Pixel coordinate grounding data

────────────────────

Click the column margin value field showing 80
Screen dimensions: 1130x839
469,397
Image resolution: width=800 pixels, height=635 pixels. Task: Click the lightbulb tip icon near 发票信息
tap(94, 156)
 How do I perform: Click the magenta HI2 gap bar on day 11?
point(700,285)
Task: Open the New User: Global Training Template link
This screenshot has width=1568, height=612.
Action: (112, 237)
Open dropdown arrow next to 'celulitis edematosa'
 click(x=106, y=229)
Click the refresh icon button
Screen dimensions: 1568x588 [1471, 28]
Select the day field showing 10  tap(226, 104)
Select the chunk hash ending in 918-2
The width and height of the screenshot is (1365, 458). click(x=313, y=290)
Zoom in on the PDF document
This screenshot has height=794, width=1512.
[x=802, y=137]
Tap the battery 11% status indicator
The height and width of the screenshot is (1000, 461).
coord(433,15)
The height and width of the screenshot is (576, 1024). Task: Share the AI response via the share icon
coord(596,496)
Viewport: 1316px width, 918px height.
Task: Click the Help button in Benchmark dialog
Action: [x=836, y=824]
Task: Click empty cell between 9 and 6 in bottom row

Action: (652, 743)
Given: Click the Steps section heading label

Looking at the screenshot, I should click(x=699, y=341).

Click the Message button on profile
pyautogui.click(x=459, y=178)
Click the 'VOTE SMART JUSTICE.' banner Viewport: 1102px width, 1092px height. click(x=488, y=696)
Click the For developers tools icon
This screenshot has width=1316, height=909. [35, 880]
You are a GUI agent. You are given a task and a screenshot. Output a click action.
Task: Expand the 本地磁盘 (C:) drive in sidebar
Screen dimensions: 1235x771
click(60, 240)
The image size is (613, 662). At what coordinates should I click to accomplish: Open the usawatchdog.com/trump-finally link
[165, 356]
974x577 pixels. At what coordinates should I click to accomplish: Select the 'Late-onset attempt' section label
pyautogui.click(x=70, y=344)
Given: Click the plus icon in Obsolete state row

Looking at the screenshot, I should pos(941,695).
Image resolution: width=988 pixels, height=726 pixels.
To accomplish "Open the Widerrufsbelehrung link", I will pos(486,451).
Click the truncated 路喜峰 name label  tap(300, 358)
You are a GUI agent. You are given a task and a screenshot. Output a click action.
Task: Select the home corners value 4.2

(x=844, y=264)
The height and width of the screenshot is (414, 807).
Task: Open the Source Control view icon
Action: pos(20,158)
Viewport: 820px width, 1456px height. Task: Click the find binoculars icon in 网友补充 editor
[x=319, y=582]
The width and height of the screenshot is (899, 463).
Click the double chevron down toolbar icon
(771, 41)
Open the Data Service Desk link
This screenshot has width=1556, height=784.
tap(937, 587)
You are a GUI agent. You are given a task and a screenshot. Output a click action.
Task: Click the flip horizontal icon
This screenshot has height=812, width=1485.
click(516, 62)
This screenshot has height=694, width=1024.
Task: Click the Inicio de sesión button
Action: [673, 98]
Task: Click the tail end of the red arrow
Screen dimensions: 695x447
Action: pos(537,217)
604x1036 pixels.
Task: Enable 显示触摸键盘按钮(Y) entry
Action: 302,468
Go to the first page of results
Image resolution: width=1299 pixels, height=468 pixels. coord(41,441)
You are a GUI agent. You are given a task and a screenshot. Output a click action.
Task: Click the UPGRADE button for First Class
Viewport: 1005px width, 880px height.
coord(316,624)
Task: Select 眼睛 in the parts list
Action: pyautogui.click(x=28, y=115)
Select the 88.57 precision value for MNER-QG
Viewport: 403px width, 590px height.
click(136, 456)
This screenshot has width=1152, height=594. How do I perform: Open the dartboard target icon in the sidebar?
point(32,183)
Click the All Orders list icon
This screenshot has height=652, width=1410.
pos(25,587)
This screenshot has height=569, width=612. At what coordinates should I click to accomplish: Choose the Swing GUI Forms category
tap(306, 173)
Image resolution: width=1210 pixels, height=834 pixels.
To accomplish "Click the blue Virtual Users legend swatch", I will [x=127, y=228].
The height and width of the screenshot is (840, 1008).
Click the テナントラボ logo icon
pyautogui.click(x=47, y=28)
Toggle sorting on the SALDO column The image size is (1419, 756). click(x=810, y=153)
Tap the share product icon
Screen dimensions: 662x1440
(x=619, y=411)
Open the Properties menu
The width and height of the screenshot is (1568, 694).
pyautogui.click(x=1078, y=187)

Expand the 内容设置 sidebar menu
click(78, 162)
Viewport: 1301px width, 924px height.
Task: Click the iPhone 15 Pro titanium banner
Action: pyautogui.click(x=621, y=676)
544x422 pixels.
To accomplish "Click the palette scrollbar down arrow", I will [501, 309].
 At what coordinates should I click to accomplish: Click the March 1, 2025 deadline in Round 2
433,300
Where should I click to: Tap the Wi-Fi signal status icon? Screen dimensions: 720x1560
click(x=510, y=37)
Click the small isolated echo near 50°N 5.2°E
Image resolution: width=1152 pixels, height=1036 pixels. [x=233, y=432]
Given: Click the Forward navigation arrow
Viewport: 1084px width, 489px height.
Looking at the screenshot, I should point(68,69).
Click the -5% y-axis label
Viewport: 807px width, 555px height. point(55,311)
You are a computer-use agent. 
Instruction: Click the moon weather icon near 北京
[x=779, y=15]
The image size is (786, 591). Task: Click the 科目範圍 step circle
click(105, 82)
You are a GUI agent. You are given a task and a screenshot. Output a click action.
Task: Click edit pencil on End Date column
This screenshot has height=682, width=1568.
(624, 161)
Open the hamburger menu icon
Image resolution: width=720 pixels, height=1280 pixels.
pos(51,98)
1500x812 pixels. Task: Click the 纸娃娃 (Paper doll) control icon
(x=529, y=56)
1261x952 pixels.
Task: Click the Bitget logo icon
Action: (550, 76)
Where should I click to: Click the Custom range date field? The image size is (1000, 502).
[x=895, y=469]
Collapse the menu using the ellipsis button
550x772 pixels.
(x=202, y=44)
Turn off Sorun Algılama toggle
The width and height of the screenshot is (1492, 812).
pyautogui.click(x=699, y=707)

────────────────────

◆ **Instructions to follow**: None of the records may be omitted or altered when they are given again.

◆ **Exercise answer**:
Click the column margin value field showing 80
Screen dimensions: 1130x839
469,397
Image resolution: width=800 pixels, height=635 pixels. Task: Click the lightbulb tip icon near 发票信息
tap(94, 156)
 How do I perform: Click the magenta HI2 gap bar on day 11?
point(700,285)
Task: Open the New User: Global Training Template link
This screenshot has width=1568, height=612.
Action: (112, 237)
Open dropdown arrow next to 'celulitis edematosa'
 click(x=106, y=229)
Click the refresh icon button
Screen dimensions: 1568x588 [1471, 28]
Select the day field showing 10  tap(226, 104)
Select the chunk hash ending in 918-2
The width and height of the screenshot is (1365, 458). click(x=313, y=290)
Zoom in on the PDF document
This screenshot has height=794, width=1512.
[x=802, y=137]
Tap the battery 11% status indicator
The height and width of the screenshot is (1000, 461).
coord(433,15)
The height and width of the screenshot is (576, 1024). Task: Share the AI response via the share icon
coord(596,496)
Viewport: 1316px width, 918px height.
Task: Click the Help button in Benchmark dialog
Action: [x=836, y=824]
Task: Click empty cell between 9 and 6 in bottom row

Action: (652, 743)
Given: Click the Steps section heading label

Looking at the screenshot, I should click(x=699, y=341).

Click the Message button on profile
pyautogui.click(x=459, y=178)
Click the 'VOTE SMART JUSTICE.' banner Viewport: 1102px width, 1092px height. click(x=488, y=696)
Click the For developers tools icon
This screenshot has width=1316, height=909. [35, 880]
You are a GUI agent. You are given a task and a screenshot. Output a click action.
Task: Expand the 本地磁盘 (C:) drive in sidebar
Screen dimensions: 1235x771
click(60, 240)
The image size is (613, 662). At what coordinates should I click to accomplish: Open the usawatchdog.com/trump-finally link
[165, 356]
974x577 pixels. At what coordinates should I click to accomplish: Select the 'Late-onset attempt' section label
pyautogui.click(x=70, y=344)
Given: Click the plus icon in Obsolete state row

Looking at the screenshot, I should pos(941,695).
Image resolution: width=988 pixels, height=726 pixels.
To accomplish "Open the Widerrufsbelehrung link", I will pos(486,451).
Click the truncated 路喜峰 name label  tap(300, 358)
You are a GUI agent. You are given a task and a screenshot. Output a click action.
Task: Select the home corners value 4.2

(x=844, y=264)
The height and width of the screenshot is (414, 807).
Task: Open the Source Control view icon
Action: pos(20,158)
Viewport: 820px width, 1456px height. Task: Click the find binoculars icon in 网友补充 editor
[x=319, y=582]
The width and height of the screenshot is (899, 463).
Click the double chevron down toolbar icon
(771, 41)
Open the Data Service Desk link
This screenshot has width=1556, height=784.
tap(937, 587)
You are a GUI agent. You are given a task and a screenshot. Output a click action.
Task: Click the flip horizontal icon
This screenshot has height=812, width=1485.
click(516, 62)
This screenshot has height=694, width=1024.
Task: Click the Inicio de sesión button
Action: [673, 98]
Task: Click the tail end of the red arrow
Screen dimensions: 695x447
Action: pos(537,217)
604x1036 pixels.
Task: Enable 显示触摸键盘按钮(Y) entry
Action: 302,468
Go to the first page of results
Image resolution: width=1299 pixels, height=468 pixels. coord(41,441)
You are a GUI agent. You are given a task and a screenshot. Output a click action.
Task: Click the UPGRADE button for First Class
Viewport: 1005px width, 880px height.
coord(316,624)
Task: Select 眼睛 in the parts list
Action: pyautogui.click(x=28, y=115)
Select the 88.57 precision value for MNER-QG
Viewport: 403px width, 590px height.
click(136, 456)
This screenshot has width=1152, height=594. How do I perform: Open the dartboard target icon in the sidebar?
point(32,183)
Click the All Orders list icon
This screenshot has height=652, width=1410.
pos(25,587)
This screenshot has height=569, width=612. At what coordinates should I click to accomplish: Choose the Swing GUI Forms category
tap(306, 173)
Image resolution: width=1210 pixels, height=834 pixels.
To accomplish "Click the blue Virtual Users legend swatch", I will [x=127, y=228].
The height and width of the screenshot is (840, 1008).
Click the テナントラボ logo icon
pyautogui.click(x=47, y=28)
Toggle sorting on the SALDO column The image size is (1419, 756). click(x=810, y=153)
Tap the share product icon
Screen dimensions: 662x1440
(x=619, y=411)
Open the Properties menu
The width and height of the screenshot is (1568, 694).
pyautogui.click(x=1078, y=187)

Expand the 内容设置 sidebar menu
click(78, 162)
Viewport: 1301px width, 924px height.
Task: Click the iPhone 15 Pro titanium banner
Action: pyautogui.click(x=621, y=676)
544x422 pixels.
To accomplish "Click the palette scrollbar down arrow", I will [501, 309].
 At what coordinates should I click to accomplish: Click the March 1, 2025 deadline in Round 2
433,300
Where should I click to: Tap the Wi-Fi signal status icon? Screen dimensions: 720x1560
click(x=510, y=37)
Click the small isolated echo near 50°N 5.2°E
Image resolution: width=1152 pixels, height=1036 pixels. [x=233, y=432]
Given: Click the Forward navigation arrow
Viewport: 1084px width, 489px height.
Looking at the screenshot, I should point(68,69).
Click the -5% y-axis label
Viewport: 807px width, 555px height. point(55,311)
You are a computer-use agent. 
Instruction: Click the moon weather icon near 北京
[x=779, y=15]
The image size is (786, 591). Task: Click the 科目範圍 step circle
click(105, 82)
You are a GUI agent. You are given a task and a screenshot. Output a click action.
Task: Click edit pencil on End Date column
This screenshot has height=682, width=1568.
(624, 161)
Open the hamburger menu icon
Image resolution: width=720 pixels, height=1280 pixels.
pos(51,98)
1500x812 pixels. Task: Click the 纸娃娃 (Paper doll) control icon
(x=529, y=56)
1261x952 pixels.
Task: Click the Bitget logo icon
Action: (550, 76)
Where should I click to: Click the Custom range date field? The image size is (1000, 502).
[x=895, y=469]
Collapse the menu using the ellipsis button
550x772 pixels.
(x=202, y=44)
Turn off Sorun Algılama toggle
The width and height of the screenshot is (1492, 812).
pyautogui.click(x=699, y=707)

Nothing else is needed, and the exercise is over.